**Task description:** Your answer should be only the lines below from the one with "Toggle dynamic playlist mode icon" to the one with "Task: Select the ellipse shape insert tool", repeated exactly, ends included.

(Dataset items)

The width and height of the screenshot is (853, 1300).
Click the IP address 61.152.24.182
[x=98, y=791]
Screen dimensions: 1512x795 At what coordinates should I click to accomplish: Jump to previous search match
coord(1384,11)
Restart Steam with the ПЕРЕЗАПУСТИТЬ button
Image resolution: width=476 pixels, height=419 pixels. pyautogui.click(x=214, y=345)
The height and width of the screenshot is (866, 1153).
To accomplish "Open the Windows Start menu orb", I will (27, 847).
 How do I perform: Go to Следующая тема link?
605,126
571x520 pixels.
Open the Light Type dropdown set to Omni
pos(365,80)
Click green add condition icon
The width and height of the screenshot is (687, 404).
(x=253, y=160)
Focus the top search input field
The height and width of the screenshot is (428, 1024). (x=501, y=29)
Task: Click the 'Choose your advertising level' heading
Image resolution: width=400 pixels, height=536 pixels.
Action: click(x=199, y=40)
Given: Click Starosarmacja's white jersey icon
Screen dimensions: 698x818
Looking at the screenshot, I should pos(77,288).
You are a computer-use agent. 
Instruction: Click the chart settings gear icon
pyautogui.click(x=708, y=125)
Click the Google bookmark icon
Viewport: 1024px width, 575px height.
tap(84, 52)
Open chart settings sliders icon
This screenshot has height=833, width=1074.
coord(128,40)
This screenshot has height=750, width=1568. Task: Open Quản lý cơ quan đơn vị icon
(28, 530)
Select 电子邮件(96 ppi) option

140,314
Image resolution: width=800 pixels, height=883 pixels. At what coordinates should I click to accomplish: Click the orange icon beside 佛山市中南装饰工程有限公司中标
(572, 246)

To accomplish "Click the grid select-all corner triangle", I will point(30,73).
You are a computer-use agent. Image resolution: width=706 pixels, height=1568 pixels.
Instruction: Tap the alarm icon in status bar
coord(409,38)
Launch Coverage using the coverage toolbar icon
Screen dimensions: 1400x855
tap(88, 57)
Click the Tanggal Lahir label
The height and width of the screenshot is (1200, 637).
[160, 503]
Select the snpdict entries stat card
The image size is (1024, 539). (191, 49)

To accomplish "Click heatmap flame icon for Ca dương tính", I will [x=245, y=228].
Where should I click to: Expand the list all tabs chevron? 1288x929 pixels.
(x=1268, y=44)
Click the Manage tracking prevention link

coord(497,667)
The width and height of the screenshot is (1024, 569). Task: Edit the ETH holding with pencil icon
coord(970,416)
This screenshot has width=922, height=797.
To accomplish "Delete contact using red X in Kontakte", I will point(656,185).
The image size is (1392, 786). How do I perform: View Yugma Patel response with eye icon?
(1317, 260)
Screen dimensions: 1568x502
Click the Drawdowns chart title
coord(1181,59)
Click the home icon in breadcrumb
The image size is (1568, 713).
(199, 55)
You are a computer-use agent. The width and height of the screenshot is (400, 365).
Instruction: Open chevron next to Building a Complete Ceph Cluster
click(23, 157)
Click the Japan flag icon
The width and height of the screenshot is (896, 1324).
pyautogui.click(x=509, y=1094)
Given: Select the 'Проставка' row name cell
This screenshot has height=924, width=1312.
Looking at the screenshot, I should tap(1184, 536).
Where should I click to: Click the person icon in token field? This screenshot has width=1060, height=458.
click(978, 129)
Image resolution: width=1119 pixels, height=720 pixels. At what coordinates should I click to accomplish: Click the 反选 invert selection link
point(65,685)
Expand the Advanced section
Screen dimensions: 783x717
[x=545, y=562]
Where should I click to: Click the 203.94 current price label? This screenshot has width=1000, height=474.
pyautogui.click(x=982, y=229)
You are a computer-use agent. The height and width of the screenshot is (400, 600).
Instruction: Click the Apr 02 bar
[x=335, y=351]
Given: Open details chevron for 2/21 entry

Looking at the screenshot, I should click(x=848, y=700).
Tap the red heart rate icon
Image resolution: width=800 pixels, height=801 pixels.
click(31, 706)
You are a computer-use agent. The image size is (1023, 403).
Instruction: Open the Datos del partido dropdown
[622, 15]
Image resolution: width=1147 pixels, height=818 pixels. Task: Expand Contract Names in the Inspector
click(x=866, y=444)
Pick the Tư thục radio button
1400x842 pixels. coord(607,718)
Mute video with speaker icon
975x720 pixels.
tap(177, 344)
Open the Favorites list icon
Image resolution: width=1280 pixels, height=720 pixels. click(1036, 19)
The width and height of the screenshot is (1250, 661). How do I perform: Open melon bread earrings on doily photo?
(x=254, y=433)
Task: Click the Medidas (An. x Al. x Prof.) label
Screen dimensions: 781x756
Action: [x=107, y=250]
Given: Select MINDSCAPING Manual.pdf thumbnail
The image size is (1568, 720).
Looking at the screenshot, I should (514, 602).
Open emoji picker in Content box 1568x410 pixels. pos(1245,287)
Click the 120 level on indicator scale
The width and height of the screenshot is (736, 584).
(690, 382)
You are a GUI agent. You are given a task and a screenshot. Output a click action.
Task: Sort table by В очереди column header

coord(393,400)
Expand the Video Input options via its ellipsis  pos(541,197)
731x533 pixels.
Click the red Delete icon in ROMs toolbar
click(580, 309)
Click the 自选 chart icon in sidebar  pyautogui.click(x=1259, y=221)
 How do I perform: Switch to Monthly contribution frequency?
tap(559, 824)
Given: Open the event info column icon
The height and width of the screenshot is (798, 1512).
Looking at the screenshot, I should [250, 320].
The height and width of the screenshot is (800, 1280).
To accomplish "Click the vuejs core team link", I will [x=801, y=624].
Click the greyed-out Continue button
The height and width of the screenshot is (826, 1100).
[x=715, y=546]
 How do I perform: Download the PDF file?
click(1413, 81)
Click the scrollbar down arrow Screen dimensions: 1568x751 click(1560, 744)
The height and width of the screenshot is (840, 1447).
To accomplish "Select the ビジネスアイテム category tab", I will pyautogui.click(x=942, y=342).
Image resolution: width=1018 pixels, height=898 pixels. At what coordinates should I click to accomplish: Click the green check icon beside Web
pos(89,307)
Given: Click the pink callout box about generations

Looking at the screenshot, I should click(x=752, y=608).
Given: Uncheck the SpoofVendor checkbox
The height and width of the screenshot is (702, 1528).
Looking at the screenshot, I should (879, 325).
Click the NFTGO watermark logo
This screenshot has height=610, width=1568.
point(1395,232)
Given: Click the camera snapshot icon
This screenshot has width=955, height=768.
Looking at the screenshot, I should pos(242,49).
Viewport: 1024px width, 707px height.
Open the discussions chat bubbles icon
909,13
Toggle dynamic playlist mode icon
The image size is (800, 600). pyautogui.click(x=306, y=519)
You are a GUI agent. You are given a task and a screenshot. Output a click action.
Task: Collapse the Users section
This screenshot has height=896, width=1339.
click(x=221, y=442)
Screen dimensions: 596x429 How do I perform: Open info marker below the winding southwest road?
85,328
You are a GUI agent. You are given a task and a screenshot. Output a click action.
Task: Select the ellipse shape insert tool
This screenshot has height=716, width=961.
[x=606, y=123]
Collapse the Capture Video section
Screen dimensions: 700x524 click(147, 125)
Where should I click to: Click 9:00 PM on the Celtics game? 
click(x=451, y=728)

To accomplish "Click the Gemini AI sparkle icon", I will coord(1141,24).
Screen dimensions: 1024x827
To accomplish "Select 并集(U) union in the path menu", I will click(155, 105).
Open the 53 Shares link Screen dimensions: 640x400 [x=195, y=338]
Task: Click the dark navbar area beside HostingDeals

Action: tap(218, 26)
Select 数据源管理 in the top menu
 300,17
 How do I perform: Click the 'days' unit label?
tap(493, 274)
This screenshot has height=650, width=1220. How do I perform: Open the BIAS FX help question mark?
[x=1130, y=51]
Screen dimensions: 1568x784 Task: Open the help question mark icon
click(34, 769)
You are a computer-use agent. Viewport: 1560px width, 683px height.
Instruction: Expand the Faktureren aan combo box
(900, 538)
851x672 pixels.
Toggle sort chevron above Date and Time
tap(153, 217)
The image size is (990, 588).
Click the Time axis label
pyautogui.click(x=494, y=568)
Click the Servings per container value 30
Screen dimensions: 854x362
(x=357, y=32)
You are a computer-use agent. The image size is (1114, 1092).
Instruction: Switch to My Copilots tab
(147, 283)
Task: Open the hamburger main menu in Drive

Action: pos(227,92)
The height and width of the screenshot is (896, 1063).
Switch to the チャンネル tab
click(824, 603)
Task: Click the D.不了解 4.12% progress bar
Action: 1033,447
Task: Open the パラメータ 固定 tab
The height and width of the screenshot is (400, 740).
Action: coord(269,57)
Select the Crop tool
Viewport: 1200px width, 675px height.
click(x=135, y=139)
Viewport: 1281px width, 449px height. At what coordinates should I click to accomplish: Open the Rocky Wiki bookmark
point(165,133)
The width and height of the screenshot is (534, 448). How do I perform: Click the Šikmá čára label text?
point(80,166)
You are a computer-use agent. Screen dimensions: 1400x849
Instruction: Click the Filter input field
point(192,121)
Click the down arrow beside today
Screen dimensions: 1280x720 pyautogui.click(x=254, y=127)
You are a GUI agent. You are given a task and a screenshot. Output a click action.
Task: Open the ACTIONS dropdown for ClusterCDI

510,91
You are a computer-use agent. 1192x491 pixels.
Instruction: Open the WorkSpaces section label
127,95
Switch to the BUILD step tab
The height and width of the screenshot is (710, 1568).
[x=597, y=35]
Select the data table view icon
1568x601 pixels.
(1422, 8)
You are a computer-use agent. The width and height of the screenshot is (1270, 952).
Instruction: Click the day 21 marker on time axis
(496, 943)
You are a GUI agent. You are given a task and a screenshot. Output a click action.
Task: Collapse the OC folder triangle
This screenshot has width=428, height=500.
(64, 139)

**Response to this task:**
Toggle dynamic playlist mode icon
The image size is (800, 600). pyautogui.click(x=306, y=519)
You are a GUI agent. You are given a task and a screenshot. Output a click action.
Task: Collapse the Users section
This screenshot has height=896, width=1339.
click(x=221, y=442)
Screen dimensions: 596x429 How do I perform: Open info marker below the winding southwest road?
85,328
You are a GUI agent. You are given a task and a screenshot. Output a click action.
Task: Select the ellipse shape insert tool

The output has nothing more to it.